▶ [What the task asks]
Return all lines of the data in which the string "text" occurs.

Stored items:
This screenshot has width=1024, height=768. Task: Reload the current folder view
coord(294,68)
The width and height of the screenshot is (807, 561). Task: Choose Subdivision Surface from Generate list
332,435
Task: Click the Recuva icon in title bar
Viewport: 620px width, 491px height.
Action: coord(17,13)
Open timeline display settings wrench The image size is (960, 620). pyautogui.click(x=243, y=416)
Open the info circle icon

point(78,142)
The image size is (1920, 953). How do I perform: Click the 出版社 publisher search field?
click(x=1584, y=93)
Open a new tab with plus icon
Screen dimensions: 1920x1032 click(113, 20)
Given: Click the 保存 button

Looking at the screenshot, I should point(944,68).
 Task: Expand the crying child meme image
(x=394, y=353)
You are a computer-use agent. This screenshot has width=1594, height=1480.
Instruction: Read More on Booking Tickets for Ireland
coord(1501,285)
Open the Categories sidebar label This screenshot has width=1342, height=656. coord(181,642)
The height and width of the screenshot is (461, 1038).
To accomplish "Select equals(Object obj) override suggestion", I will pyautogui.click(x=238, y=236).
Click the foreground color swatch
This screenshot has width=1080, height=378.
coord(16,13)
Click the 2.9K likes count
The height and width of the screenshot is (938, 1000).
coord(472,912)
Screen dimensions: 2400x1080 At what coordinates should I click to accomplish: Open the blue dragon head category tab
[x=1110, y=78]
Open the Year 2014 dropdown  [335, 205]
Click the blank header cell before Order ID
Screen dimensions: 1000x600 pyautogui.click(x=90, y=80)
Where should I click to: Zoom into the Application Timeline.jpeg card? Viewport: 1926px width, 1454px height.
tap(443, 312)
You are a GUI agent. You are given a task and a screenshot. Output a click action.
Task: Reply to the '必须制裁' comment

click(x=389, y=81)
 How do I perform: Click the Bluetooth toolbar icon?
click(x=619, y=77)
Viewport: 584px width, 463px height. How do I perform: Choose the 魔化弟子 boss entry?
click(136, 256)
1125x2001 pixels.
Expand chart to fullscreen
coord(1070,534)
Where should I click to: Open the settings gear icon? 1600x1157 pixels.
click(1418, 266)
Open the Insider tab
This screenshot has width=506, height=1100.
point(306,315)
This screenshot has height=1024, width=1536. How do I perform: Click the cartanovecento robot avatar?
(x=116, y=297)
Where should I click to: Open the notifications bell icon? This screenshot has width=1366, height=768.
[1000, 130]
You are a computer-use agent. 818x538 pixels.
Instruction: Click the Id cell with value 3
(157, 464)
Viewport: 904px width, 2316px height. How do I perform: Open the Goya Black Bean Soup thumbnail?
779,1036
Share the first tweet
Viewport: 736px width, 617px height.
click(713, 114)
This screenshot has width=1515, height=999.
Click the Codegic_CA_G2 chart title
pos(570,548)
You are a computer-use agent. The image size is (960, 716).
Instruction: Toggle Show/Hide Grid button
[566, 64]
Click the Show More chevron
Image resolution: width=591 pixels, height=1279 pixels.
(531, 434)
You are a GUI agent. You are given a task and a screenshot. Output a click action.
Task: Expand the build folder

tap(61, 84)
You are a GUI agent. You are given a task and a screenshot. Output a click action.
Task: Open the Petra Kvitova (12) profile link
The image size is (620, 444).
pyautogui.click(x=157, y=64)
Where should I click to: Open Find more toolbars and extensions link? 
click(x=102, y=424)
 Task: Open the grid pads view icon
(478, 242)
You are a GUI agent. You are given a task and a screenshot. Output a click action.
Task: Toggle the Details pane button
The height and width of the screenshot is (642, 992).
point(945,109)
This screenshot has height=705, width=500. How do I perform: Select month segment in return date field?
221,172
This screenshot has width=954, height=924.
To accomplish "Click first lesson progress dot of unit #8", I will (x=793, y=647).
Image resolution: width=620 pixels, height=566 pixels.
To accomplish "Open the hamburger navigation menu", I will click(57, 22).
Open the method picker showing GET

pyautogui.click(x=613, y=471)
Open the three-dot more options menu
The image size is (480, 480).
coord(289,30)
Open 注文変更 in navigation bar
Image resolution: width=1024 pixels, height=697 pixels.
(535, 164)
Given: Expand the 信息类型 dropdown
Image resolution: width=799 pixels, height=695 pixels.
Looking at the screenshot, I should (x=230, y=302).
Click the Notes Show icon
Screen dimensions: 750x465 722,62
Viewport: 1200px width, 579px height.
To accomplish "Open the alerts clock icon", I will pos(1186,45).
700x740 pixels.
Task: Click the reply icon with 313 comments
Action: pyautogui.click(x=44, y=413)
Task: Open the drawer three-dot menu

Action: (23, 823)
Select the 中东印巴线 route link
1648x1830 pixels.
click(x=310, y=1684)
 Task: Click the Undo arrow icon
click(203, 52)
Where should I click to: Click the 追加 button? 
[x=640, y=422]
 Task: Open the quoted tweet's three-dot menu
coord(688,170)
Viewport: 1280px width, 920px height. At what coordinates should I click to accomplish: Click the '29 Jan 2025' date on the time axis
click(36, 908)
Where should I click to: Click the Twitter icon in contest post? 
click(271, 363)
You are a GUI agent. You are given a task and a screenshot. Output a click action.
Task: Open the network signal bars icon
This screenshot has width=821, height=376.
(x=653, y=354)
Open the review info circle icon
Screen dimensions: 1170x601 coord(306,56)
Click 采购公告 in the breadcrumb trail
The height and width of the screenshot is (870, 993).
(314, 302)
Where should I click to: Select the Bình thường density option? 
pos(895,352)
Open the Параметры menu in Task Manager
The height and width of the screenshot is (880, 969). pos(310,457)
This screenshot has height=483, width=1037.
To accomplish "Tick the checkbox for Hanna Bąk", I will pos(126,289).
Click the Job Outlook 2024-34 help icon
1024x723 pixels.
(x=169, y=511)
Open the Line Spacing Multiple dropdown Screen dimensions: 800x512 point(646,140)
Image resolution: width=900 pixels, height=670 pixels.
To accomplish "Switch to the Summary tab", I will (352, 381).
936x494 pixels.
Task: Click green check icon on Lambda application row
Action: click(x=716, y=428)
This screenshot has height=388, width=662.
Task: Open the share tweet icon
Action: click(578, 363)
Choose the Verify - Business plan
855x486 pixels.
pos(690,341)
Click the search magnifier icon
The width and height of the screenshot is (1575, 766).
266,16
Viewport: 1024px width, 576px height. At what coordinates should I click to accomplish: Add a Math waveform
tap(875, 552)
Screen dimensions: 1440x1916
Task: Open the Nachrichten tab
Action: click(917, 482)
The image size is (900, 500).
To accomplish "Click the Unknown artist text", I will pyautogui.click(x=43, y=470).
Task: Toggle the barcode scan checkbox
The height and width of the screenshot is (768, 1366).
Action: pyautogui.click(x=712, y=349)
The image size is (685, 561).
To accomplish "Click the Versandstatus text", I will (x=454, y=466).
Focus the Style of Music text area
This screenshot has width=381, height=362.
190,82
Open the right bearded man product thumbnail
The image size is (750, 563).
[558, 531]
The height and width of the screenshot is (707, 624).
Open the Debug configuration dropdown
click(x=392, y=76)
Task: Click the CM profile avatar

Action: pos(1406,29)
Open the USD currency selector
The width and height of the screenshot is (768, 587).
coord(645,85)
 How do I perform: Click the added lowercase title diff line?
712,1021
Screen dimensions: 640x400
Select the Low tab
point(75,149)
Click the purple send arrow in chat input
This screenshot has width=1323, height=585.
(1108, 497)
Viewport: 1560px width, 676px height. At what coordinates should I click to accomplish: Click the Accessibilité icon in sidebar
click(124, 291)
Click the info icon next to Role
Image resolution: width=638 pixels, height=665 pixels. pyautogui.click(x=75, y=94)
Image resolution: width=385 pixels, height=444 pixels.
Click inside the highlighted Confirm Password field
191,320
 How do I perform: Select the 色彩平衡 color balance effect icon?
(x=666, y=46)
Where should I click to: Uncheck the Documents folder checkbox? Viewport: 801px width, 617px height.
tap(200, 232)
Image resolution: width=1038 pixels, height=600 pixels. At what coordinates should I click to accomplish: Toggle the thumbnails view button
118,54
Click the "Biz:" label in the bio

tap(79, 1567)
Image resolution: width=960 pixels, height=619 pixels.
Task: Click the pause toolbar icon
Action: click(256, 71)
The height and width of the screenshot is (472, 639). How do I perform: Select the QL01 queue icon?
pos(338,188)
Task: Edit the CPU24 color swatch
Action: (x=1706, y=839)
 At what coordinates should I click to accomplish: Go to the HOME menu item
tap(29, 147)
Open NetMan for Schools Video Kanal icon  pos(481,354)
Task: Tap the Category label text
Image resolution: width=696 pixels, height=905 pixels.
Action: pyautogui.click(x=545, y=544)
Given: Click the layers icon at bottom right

▶ [Response]
To accomplish "Click the Unknown artist text", I will pyautogui.click(x=43, y=470).
To accomplish "Click the Versandstatus text", I will (x=454, y=466).
Focus the Style of Music text area
Task: Tap the Category label text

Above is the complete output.